Short exercise | Revise the data below by replacing "garbage cart icon" with "trash cart icon" wherever it occurs, and leave everything else unchanged.

[Data for pointing to words and elements]
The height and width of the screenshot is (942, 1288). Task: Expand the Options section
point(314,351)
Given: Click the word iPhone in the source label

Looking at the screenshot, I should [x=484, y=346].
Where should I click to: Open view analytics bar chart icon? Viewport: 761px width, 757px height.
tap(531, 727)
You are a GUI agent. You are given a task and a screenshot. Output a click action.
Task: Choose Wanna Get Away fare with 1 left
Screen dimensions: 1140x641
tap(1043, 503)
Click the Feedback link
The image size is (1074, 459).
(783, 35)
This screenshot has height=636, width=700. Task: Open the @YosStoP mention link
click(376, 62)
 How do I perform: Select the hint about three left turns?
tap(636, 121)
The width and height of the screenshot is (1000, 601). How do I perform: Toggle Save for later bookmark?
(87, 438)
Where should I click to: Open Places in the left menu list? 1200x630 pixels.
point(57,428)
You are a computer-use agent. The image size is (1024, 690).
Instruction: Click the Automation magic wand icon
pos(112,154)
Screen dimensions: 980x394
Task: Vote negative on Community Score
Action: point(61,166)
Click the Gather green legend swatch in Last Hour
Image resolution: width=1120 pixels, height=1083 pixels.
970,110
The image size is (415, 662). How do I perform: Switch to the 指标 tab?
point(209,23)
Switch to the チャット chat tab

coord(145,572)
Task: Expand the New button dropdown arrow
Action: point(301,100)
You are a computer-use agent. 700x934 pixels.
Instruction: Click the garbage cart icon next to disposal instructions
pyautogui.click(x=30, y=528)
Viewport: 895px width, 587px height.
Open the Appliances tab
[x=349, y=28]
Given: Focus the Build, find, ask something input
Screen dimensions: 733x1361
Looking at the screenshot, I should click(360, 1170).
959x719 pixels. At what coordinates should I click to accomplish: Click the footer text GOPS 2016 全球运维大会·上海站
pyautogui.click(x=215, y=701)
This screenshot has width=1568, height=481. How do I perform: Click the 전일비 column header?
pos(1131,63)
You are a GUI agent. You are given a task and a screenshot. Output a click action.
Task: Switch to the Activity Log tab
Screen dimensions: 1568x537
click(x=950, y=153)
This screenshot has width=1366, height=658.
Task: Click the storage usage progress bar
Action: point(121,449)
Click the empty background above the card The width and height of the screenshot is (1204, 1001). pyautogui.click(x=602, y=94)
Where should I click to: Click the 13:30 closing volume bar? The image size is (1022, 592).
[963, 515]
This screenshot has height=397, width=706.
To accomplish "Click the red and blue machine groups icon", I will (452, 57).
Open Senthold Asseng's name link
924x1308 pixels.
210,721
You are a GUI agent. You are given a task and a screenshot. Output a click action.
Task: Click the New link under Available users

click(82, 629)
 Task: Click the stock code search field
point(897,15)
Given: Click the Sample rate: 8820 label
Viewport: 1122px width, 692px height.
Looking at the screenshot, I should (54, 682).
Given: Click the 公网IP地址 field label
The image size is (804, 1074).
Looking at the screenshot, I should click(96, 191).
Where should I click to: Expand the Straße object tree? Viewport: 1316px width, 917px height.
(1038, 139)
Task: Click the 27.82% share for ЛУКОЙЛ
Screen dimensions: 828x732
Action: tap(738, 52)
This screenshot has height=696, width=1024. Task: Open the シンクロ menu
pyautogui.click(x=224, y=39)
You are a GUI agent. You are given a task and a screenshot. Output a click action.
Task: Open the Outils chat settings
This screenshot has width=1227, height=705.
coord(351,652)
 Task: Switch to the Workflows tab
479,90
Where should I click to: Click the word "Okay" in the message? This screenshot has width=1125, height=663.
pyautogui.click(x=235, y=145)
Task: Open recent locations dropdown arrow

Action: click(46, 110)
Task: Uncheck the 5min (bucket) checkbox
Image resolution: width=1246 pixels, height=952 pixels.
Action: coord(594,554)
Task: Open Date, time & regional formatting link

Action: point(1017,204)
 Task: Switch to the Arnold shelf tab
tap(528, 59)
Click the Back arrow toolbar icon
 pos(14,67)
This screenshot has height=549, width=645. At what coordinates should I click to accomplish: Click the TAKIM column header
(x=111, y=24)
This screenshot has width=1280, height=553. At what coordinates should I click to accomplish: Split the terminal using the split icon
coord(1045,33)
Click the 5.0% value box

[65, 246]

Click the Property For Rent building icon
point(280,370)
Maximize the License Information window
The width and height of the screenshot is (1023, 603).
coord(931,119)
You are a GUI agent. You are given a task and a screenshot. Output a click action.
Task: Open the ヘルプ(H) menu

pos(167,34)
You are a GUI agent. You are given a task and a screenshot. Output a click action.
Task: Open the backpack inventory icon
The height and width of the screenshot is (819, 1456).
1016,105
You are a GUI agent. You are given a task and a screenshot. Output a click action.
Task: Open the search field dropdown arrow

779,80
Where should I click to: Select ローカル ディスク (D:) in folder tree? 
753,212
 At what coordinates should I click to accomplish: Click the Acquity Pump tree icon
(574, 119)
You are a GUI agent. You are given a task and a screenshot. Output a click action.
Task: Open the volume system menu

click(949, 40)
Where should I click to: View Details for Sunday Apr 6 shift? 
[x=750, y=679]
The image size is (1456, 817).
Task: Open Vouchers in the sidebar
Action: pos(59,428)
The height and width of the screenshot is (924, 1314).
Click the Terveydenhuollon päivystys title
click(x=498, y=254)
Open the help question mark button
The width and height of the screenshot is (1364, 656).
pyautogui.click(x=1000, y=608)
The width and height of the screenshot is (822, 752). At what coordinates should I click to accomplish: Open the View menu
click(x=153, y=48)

Solution for this exercise |
The height and width of the screenshot is (942, 1288). Task: Expand the Options section
point(314,351)
Given: Click the word iPhone in the source label

Looking at the screenshot, I should [x=484, y=346].
Where should I click to: Open view analytics bar chart icon? Viewport: 761px width, 757px height.
tap(531, 727)
You are a GUI agent. You are given a task and a screenshot. Output a click action.
Task: Choose Wanna Get Away fare with 1 left
Screen dimensions: 1140x641
tap(1043, 503)
Click the Feedback link
The image size is (1074, 459).
(783, 35)
This screenshot has height=636, width=700. Task: Open the @YosStoP mention link
click(376, 62)
 How do I perform: Select the hint about three left turns?
tap(636, 121)
The width and height of the screenshot is (1000, 601). How do I perform: Toggle Save for later bookmark?
(87, 438)
Where should I click to: Open Places in the left menu list? 1200x630 pixels.
point(57,428)
You are a computer-use agent. The image size is (1024, 690).
Instruction: Click the Automation magic wand icon
pos(112,154)
Screen dimensions: 980x394
Task: Vote negative on Community Score
Action: point(61,166)
Click the Gather green legend swatch in Last Hour
Image resolution: width=1120 pixels, height=1083 pixels.
970,110
The image size is (415, 662). How do I perform: Switch to the 指标 tab?
point(209,23)
Switch to the チャット chat tab

coord(145,572)
Task: Expand the New button dropdown arrow
Action: point(301,100)
You are a computer-use agent. 700x934 pixels.
Instruction: Click the trash cart icon next to disposal instructions
pyautogui.click(x=30, y=528)
Viewport: 895px width, 587px height.
Open the Appliances tab
[x=349, y=28]
Given: Focus the Build, find, ask something input
Screen dimensions: 733x1361
Looking at the screenshot, I should click(360, 1170).
959x719 pixels. At what coordinates should I click to accomplish: Click the footer text GOPS 2016 全球运维大会·上海站
pyautogui.click(x=215, y=701)
This screenshot has width=1568, height=481. How do I perform: Click the 전일비 column header?
pos(1131,63)
You are a GUI agent. You are given a task and a screenshot. Output a click action.
Task: Switch to the Activity Log tab
Screen dimensions: 1568x537
click(x=950, y=153)
This screenshot has width=1366, height=658.
Task: Click the storage usage progress bar
Action: point(121,449)
Click the empty background above the card The width and height of the screenshot is (1204, 1001). pyautogui.click(x=602, y=94)
Where should I click to: Click the 13:30 closing volume bar? The image size is (1022, 592).
[963, 515]
This screenshot has height=397, width=706.
To accomplish "Click the red and blue machine groups icon", I will (452, 57).
Open Senthold Asseng's name link
924x1308 pixels.
210,721
You are a GUI agent. You are given a task and a screenshot. Output a click action.
Task: Click the New link under Available users

click(82, 629)
 Task: Click the stock code search field
point(897,15)
Given: Click the Sample rate: 8820 label
Viewport: 1122px width, 692px height.
Looking at the screenshot, I should (54, 682).
Given: Click the 公网IP地址 field label
The image size is (804, 1074).
Looking at the screenshot, I should click(96, 191).
Where should I click to: Expand the Straße object tree? Viewport: 1316px width, 917px height.
(1038, 139)
Task: Click the 27.82% share for ЛУКОЙЛ
Screen dimensions: 828x732
Action: tap(738, 52)
This screenshot has height=696, width=1024. Task: Open the シンクロ menu
pyautogui.click(x=224, y=39)
You are a GUI agent. You are given a task and a screenshot. Output a click action.
Task: Open the Outils chat settings
This screenshot has width=1227, height=705.
coord(351,652)
 Task: Switch to the Workflows tab
479,90
Where should I click to: Click the word "Okay" in the message? This screenshot has width=1125, height=663.
pyautogui.click(x=235, y=145)
Task: Open recent locations dropdown arrow

Action: click(46, 110)
Task: Uncheck the 5min (bucket) checkbox
Image resolution: width=1246 pixels, height=952 pixels.
Action: coord(594,554)
Task: Open Date, time & regional formatting link

Action: point(1017,204)
 Task: Switch to the Arnold shelf tab
tap(528, 59)
Click the Back arrow toolbar icon
 pos(14,67)
This screenshot has height=549, width=645. At what coordinates should I click to accomplish: Click the TAKIM column header
(x=111, y=24)
This screenshot has width=1280, height=553. At what coordinates should I click to accomplish: Split the terminal using the split icon
coord(1045,33)
Click the 5.0% value box

[65, 246]

Click the Property For Rent building icon
point(280,370)
Maximize the License Information window
The width and height of the screenshot is (1023, 603).
coord(931,119)
You are a GUI agent. You are given a task and a screenshot. Output a click action.
Task: Open the ヘルプ(H) menu

pos(167,34)
You are a GUI agent. You are given a task and a screenshot. Output a click action.
Task: Open the backpack inventory icon
The height and width of the screenshot is (819, 1456).
1016,105
You are a GUI agent. You are given a task and a screenshot. Output a click action.
Task: Open the search field dropdown arrow

779,80
Where should I click to: Select ローカル ディスク (D:) in folder tree? 
753,212
 At what coordinates should I click to accomplish: Click the Acquity Pump tree icon
(574, 119)
You are a GUI agent. You are given a task and a screenshot. Output a click action.
Task: Open the volume system menu

click(949, 40)
Where should I click to: View Details for Sunday Apr 6 shift? 
[x=750, y=679]
The image size is (1456, 817).
Task: Open Vouchers in the sidebar
Action: pos(59,428)
The height and width of the screenshot is (924, 1314).
Click the Terveydenhuollon päivystys title
click(x=498, y=254)
Open the help question mark button
The width and height of the screenshot is (1364, 656).
pyautogui.click(x=1000, y=608)
The width and height of the screenshot is (822, 752). At what coordinates should I click to accomplish: Open the View menu
click(x=153, y=48)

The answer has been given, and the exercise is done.